The Microcal VP-DSC is a calorimeter that utilizes differential scanning calorimetry (DSC). This method of calorimetry allows the instrument to investigate the stability of numerous biochemical compounds in solution; typical compounds analyzed by this instrument include proteins, nucleic acids, lipids, and detergent micellar systems. As a microcalorimeter, it measures the heat changes from chemical processes occurring in small volume samples. These changes detected after denaturing help to better understand conformation and stability, as well as to provide insights on folding and refolding of compounds such as proteins. This method of analysis dramatically reduces the cost and time of acquiring structural data, which provides value for those attempting to optimize drug candidates or modify molecules. These applications make this instrument valuable in research, biotechnology, and pharmaceutical labs.

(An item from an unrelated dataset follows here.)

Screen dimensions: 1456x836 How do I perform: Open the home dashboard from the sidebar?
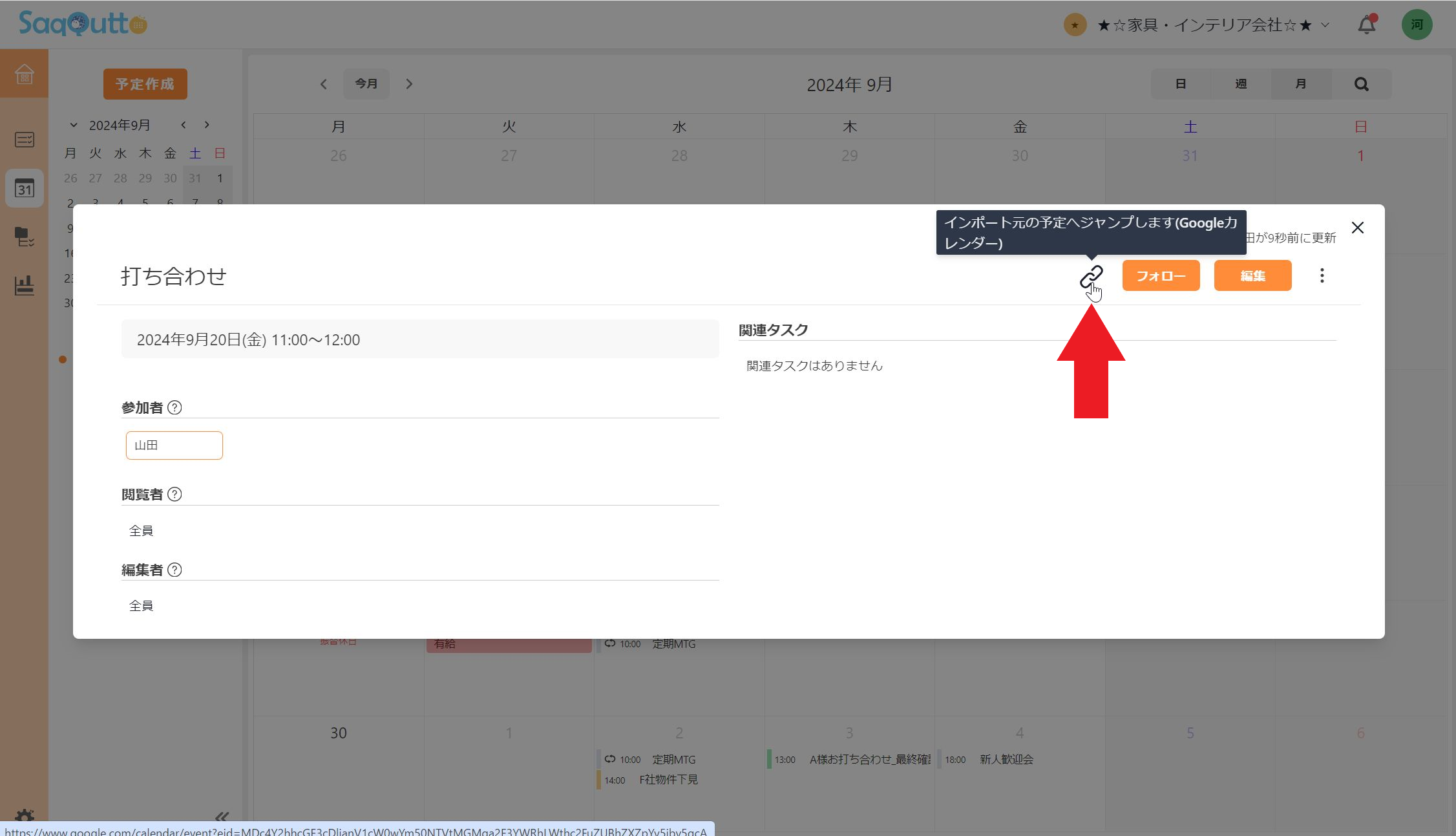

Using DSC enables the system to conduct high sensitivity analysis of the intramolecular stability of samples in solution. Because samples are analyzed directly in solution, there is no need to chemically modify samples prior to running the instrument. Determining the thermal transition midpoint (Tm) or the thermodynamic profile can elucidate much about the stability profiles of samples. Measuring the enthalpy change due to heat denaturation reveals the transition midpoint of a compound. A higher Tm correlates to a more stable compound due to it being determined by the equilibrium between native and the denatured conformations in solution. The thermodynamic profile, which is determined by the change in heat capacity after heat denaturation, suggests the factors that contribute to biomolecular stability in the native conformation. Structural factors include hydrophobic interactions, hydrogen bonding, conformational entropy, and even environmental factors. Determining these changes in sample conditions allows laboratories to gain valuable knowledge on the stability of experimental and production samples.
The VP-Capillary DSC is built to provide high throughput in addition to accurate compound analysis. Compatibility with 96-well microplates gives the instrument a high sample capacity and allows for many samples to be processed with minimal operator interaction. With the integration of an autosampler, the instrument can screen up to 50 samples per day while completely unattended. The calorimetric process is conducted in 61 tantalum cells, which provide extensive chemical resistance so as to ensure that samples do not interact with the testing environment. Lastly, analysis of samples in solution is not restricted by a compatibility with optical methods of detection, meaning any particulate suspension can be used regardless of opaqueness. All of these factors make for an easy to use instrument that provides rapid and reliable results.